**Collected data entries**
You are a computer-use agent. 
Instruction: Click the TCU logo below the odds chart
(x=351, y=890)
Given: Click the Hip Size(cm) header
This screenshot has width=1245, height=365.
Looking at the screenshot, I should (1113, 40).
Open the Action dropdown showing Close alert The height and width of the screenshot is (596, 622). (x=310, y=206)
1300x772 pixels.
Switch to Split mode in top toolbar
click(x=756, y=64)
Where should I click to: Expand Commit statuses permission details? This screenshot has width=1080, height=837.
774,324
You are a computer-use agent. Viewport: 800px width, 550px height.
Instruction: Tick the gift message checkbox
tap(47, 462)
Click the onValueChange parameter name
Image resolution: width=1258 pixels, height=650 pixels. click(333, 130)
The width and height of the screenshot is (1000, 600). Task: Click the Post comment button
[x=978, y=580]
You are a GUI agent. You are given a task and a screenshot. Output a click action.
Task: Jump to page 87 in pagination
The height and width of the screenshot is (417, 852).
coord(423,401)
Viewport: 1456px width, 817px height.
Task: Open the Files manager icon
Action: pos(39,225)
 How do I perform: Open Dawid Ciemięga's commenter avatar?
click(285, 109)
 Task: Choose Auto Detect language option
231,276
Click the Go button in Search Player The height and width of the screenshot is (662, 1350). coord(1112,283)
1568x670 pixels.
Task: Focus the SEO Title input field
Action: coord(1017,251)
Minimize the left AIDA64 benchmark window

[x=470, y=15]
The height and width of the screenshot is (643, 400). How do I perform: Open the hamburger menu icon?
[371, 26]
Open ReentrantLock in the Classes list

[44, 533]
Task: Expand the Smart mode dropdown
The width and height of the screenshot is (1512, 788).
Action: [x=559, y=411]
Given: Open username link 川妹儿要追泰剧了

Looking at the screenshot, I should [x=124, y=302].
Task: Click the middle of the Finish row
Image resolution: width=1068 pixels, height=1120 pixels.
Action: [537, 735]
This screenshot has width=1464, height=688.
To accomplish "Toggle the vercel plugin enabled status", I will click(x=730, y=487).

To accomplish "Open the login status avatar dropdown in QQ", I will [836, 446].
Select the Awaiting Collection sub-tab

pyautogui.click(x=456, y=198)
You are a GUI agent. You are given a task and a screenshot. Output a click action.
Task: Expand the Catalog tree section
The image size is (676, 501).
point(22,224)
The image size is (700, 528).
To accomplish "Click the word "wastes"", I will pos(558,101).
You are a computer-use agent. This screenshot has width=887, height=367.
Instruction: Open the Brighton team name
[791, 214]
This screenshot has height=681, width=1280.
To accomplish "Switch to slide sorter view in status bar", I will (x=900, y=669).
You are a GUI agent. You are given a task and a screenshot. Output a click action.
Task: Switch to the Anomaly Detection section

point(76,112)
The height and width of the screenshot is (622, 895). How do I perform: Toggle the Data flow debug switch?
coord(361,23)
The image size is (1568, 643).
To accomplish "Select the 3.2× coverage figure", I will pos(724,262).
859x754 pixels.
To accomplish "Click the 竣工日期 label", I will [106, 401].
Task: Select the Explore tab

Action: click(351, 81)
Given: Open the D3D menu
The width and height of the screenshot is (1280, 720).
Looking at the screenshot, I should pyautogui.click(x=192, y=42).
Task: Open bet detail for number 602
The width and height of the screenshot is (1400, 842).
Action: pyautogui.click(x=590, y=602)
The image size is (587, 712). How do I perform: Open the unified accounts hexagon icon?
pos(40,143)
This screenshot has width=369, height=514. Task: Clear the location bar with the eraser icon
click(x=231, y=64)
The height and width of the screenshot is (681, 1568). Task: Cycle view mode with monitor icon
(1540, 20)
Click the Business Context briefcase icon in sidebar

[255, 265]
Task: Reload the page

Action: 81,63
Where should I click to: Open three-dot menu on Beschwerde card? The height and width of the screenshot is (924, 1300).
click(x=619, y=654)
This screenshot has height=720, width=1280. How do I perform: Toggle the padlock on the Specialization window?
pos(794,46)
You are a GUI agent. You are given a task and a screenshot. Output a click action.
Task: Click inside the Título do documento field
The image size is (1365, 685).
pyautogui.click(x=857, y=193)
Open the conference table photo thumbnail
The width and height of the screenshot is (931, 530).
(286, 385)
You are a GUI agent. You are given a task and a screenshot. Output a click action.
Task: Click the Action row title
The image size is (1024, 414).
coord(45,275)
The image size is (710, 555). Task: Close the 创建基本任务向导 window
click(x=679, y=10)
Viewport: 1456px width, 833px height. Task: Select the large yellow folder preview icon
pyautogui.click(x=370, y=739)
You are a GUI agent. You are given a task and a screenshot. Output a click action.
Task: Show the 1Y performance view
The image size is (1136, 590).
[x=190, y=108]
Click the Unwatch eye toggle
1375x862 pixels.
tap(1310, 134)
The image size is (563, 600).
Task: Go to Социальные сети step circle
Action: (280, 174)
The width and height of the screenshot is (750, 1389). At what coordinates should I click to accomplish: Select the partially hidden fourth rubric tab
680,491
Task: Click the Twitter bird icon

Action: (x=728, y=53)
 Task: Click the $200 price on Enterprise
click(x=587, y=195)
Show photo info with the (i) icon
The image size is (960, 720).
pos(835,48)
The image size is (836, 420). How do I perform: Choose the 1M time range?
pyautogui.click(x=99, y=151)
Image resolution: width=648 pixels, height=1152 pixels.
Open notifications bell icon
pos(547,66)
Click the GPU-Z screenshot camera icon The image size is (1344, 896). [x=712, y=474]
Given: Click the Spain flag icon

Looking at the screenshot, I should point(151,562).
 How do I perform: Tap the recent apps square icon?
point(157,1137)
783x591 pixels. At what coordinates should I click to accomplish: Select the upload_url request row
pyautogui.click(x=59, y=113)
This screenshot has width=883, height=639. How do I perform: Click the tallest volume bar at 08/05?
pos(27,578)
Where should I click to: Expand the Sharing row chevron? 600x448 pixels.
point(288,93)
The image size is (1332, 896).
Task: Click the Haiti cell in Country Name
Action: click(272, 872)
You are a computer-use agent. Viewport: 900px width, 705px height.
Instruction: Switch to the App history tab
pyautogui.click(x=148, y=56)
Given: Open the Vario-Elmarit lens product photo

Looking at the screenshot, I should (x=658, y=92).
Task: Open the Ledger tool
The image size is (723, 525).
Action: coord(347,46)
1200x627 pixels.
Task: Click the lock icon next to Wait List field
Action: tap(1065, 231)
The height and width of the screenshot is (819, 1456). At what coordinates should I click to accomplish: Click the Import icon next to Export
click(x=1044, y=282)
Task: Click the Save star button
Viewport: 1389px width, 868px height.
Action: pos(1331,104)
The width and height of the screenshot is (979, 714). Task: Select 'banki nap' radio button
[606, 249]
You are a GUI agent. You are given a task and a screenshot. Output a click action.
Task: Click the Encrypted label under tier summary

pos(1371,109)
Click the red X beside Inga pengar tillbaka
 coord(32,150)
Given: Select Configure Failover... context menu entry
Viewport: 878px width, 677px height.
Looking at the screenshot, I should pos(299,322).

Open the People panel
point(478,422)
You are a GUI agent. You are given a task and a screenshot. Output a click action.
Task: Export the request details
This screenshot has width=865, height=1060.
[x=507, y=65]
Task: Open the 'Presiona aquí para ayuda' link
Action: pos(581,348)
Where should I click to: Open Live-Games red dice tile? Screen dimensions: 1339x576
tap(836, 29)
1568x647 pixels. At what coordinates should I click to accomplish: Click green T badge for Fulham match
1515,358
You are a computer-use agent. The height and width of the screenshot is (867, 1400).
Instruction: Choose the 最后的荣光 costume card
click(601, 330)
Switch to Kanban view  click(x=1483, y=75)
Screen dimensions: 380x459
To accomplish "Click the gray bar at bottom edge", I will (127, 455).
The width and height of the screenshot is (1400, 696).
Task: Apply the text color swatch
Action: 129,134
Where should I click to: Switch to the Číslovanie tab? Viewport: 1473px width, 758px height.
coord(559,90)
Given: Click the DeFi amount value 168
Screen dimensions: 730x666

**WHAT IS BEING ASKED**
Copy every line in the entries above that has the string "computer" in it.

**THE ANSWER**
You are a computer-use agent. 
You are a computer-use agent. Viewport: 800px width, 550px height.
You are a computer-use agent. This screenshot has width=887, height=367.
You are a computer-use agent. Viewport: 900px width, 705px height.
You are a computer-use agent. The height and width of the screenshot is (867, 1400).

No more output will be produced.